Dell (the company) is without a doubt a single brand organisation. Acquisitions are assimilated (and may become product names) or eventually over time become simply a Dell SKU. Although Dell (the man) claims otherwise, I can’t see a long term future for the EMC federation. For each component I would expect:

  • EMC-II – we already know this will be retained in Hopkinson and be Dell Enterprise Services. Expect products to transition to Dell names – e.g. Dell VMAX.
  • VMware – this will stay separate with a centre of competence based around HQ in California.
  • Pivotal – already touted to be floated – e.g. sold off.  Dell will slowly divest of this asset.
  • RSA – possibly floated but likely subsumed into Dell’s security division
  • Virtustream – I’d expect to see this transition to Dell Enterprise Cloud (or similar name) and merged with Dell’s existing cloud offerings. (Note: since writing this post, we’ve seen the announcement of Virtustream moving to be joint owned by EMC & VMware)
  • VCE – Expect this to merge into Dell Enterprise Services and disappear as a separate entity as Vblock offerings are wound down in preference of Dell-branded (Dblock?) solutions.  This could be a 2-3 year exercise as the revenue is simply re-attributed elsewhere.

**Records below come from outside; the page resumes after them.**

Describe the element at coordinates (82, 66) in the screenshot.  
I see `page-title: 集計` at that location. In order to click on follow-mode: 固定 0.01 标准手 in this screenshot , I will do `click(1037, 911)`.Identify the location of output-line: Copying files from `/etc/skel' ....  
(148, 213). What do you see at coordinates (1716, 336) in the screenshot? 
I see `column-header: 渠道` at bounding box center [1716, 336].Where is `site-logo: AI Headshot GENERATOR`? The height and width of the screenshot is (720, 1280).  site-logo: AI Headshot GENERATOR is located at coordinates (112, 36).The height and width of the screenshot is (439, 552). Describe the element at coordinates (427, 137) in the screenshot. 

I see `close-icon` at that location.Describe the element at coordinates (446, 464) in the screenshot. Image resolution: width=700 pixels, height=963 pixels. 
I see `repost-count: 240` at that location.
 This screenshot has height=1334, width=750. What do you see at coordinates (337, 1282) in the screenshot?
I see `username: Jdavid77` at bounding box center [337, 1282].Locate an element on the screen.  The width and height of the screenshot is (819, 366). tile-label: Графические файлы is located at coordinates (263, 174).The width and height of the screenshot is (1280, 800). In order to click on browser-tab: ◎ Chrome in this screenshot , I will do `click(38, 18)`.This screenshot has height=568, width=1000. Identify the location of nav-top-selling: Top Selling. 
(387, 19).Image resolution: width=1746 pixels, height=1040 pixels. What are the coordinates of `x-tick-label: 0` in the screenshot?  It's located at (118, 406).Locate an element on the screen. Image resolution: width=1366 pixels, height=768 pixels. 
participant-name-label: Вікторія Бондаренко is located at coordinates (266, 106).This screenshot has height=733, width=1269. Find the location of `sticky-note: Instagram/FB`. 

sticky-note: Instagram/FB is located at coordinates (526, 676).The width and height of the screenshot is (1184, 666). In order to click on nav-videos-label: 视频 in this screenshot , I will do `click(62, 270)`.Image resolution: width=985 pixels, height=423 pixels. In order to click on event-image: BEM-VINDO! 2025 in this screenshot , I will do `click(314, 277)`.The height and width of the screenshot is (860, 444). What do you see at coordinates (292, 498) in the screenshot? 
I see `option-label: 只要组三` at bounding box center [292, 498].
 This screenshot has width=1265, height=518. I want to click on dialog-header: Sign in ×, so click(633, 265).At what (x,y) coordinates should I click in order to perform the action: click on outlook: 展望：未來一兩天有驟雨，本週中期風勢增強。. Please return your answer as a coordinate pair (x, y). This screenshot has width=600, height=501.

The EMC federation will dissipate, with perhaps the future of VMware being the most difficult to predict. EMC/VMware currently has many partnerships with the likes of HP and it’s unlikely Dell will want to throw that revenue away. What we may see is the gradual unpicking of various VMware offerings; the hyper-converged products are probably the easiest and most obvious to re-brand as Dell-only products. Cloud Services (vCloud Air) could head into the rebranding of Virtustream The traditional platforms (vSphere) may stay as standalone offerings for a lot longer.  This week has seen VMware’s stock decline by a further 20%, to $55.42 (COB 21st October 2015).  Clearly the existing stock holders of the company don’t see a rosy future for their asset.

The Architect’s View

The Dell/EMC/VMware relationship is already starting to get complicated, with a reflection in EMC & VMware’s share price.  Keeping the “federation” serves only to fuel the confusion.  Dell would be better off by consolidating the pieces that can be merged into the main company and focusing on how VMware retains the business of partners they will start to compete with.  Unlike Star Trek, this federation is past its prime.